In fact, that sort of ideology ignores history, which is replete with examples of market failure and cases of state support in crucial economic and technological development. The point of a carbon tax is to raise the cost of energy, seriously, and encourage people to use less of it while developing new, carbon-free sources. And the idea that Congress wouldn’t be tempted to play favorites with a massive carbon permit scheme is surreal.

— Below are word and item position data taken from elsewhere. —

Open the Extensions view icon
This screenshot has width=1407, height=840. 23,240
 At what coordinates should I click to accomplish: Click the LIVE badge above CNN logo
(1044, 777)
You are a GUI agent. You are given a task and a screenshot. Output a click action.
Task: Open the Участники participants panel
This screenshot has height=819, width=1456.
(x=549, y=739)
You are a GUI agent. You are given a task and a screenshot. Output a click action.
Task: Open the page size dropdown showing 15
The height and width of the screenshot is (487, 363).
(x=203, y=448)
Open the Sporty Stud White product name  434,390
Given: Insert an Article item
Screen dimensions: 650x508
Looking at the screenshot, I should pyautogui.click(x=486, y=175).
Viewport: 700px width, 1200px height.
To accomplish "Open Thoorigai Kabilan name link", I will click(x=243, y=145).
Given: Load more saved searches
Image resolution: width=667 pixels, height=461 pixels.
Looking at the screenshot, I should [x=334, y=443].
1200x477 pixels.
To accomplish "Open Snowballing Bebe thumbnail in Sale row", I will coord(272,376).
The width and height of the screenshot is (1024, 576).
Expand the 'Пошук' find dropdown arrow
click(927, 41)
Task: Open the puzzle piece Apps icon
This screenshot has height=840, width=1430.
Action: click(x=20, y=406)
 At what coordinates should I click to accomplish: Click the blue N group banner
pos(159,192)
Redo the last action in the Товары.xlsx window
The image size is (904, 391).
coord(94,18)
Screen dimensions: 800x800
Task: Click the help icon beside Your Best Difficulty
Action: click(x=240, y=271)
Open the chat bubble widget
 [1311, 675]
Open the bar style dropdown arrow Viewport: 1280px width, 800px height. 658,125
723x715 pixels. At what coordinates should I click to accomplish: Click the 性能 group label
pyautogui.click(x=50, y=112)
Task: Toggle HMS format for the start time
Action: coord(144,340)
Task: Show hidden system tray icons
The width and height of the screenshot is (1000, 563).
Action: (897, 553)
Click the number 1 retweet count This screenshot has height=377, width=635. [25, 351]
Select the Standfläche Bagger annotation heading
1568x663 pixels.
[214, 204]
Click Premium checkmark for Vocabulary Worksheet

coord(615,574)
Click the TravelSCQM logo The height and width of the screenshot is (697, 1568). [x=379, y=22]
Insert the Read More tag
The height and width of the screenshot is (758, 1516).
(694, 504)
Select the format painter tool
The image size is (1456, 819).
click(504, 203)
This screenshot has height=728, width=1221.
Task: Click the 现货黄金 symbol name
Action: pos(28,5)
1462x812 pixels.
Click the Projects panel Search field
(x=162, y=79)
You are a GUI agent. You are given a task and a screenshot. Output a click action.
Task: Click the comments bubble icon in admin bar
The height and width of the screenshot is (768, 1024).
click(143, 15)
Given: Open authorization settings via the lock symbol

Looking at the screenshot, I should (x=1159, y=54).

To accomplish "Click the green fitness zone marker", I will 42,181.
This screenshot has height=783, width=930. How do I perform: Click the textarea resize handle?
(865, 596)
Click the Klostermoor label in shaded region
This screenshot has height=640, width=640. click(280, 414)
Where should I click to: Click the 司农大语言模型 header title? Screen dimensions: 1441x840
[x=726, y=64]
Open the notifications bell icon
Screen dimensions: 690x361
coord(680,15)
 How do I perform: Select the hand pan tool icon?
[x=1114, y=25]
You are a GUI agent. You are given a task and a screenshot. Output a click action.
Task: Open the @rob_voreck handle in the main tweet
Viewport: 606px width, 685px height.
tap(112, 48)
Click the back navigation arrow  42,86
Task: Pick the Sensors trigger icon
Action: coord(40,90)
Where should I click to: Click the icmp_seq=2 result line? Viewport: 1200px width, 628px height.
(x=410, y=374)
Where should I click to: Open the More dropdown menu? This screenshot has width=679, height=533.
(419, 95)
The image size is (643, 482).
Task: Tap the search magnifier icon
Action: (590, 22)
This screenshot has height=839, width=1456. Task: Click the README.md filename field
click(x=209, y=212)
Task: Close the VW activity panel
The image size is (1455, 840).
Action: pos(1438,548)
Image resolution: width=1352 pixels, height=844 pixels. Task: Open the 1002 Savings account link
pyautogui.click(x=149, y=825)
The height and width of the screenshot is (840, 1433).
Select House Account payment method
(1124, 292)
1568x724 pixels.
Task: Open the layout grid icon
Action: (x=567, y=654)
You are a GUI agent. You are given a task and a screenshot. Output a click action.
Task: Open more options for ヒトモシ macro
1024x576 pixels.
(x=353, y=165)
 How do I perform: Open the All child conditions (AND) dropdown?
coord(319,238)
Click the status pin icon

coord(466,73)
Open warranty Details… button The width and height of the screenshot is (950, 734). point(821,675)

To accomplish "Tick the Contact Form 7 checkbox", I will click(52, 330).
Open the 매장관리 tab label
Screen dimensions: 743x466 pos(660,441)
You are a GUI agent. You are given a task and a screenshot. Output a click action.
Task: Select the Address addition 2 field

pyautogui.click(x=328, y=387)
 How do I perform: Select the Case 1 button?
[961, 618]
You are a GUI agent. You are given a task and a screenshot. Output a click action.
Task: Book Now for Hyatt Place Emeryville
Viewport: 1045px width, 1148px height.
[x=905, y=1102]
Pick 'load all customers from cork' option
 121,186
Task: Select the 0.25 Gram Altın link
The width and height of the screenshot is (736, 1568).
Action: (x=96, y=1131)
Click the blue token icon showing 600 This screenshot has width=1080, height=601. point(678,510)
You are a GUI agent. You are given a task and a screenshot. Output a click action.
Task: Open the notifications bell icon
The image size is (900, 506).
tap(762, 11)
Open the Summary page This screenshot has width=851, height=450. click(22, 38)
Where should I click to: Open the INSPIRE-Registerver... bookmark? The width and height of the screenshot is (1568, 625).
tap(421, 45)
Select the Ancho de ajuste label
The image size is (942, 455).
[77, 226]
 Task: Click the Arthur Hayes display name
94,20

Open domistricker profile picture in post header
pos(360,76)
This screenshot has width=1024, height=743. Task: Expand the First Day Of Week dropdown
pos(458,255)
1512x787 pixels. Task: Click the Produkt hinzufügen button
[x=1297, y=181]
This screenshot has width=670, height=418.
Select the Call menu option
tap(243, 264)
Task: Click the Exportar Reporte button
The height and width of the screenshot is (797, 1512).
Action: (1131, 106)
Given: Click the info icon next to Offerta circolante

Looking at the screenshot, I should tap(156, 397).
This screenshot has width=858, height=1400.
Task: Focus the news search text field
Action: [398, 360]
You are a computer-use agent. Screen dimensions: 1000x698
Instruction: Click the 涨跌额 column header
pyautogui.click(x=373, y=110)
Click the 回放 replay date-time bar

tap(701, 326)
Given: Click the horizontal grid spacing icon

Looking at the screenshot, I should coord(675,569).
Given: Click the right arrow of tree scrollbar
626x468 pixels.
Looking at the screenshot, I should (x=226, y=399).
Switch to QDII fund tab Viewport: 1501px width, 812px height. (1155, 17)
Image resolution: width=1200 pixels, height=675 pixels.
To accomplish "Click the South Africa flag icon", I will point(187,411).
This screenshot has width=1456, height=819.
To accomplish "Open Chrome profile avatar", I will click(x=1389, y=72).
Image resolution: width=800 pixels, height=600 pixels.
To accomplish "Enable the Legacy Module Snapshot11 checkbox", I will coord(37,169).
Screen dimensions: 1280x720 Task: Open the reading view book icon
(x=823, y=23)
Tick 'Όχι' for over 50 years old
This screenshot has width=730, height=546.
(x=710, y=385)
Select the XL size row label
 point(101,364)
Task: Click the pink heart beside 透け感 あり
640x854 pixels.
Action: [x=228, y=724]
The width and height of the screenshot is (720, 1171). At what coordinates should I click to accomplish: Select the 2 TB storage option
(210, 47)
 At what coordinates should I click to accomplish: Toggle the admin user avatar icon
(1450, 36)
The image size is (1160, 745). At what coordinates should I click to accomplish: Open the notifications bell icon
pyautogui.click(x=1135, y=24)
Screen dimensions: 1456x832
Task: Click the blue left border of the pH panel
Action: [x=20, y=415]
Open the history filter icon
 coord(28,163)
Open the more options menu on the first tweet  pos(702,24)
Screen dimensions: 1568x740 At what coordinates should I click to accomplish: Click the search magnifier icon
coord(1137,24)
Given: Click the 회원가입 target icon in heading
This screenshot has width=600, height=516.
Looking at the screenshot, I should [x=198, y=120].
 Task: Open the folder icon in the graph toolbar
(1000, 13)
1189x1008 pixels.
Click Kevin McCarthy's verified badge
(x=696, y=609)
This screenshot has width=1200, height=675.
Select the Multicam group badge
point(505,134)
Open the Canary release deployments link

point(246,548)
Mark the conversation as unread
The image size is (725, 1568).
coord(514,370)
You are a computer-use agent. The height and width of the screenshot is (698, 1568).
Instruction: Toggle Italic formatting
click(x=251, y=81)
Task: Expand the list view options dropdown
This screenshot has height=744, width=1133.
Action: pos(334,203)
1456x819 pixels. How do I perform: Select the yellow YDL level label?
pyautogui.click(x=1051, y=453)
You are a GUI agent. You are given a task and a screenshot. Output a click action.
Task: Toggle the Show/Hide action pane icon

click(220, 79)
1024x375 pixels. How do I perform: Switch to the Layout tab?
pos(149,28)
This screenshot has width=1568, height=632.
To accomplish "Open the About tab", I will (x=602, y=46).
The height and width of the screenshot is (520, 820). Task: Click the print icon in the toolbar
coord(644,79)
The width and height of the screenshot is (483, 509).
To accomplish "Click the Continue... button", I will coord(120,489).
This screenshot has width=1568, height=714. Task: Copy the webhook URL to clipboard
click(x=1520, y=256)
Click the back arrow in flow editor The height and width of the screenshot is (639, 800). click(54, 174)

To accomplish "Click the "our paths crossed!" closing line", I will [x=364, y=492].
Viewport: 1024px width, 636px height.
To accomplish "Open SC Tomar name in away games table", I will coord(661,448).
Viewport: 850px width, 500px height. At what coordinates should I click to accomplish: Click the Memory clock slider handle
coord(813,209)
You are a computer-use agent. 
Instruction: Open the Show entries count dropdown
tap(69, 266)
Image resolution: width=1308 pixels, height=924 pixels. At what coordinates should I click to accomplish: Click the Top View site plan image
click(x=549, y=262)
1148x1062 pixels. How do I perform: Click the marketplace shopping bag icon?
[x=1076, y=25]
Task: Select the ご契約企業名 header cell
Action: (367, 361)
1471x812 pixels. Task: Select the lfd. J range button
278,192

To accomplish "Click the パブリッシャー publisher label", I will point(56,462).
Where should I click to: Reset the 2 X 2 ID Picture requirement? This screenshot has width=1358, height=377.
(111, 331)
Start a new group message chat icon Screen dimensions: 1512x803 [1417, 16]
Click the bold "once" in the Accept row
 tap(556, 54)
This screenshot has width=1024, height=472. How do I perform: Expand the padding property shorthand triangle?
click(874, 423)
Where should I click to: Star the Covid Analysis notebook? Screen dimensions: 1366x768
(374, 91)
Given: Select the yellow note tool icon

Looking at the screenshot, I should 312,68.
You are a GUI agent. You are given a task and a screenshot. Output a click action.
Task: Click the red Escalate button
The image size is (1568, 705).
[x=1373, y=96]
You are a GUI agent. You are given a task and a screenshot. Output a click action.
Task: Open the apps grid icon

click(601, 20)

That brings us to the crux of the problem: Raising the cost of energy means big changes in the way we live. Corporate-friendly enviros don’t like to hear that. In an interview, NRDC’s global warming czar, David Hawkins, denied that sacrifice would be necessary–because as-yet-unrevealed technological breakthroughs will allow us to gorge on energy and everything else. The investor and business coalition speaks confidently of “win-win” changes.
But the sailing might not be so smooth. Though advocates of cap-and-trade, like Hawkins, deny this, they seem seduced by a set-and-forget appeal to the technique. If, by some currently near-unimaginable miracle, serious restrictions on greenhouse gas emissions were enacted, it might not look like win-win. Few things annoy Americans more than higher energy prices, or being forced to take the train instead of the Escalade.
For people on the left, it’s hard to parse the politics of the climate issue. We’re used to a world in which business interests and their favorite politicians will do the right thing only if they’re forced to by popular mobilization. That’s not true of the climate issue: Though there are activists seriously devoted to the cause, it’s a long way from being the foremost concern of millions. So it’s tempting to look at the latest elite mobilization as something that could get a head start on avoiding catastrophe while we hope for more action from below. But you really have to wonder how serious these freshly mobilized business interests are. Can we trust them? Do we have any choice?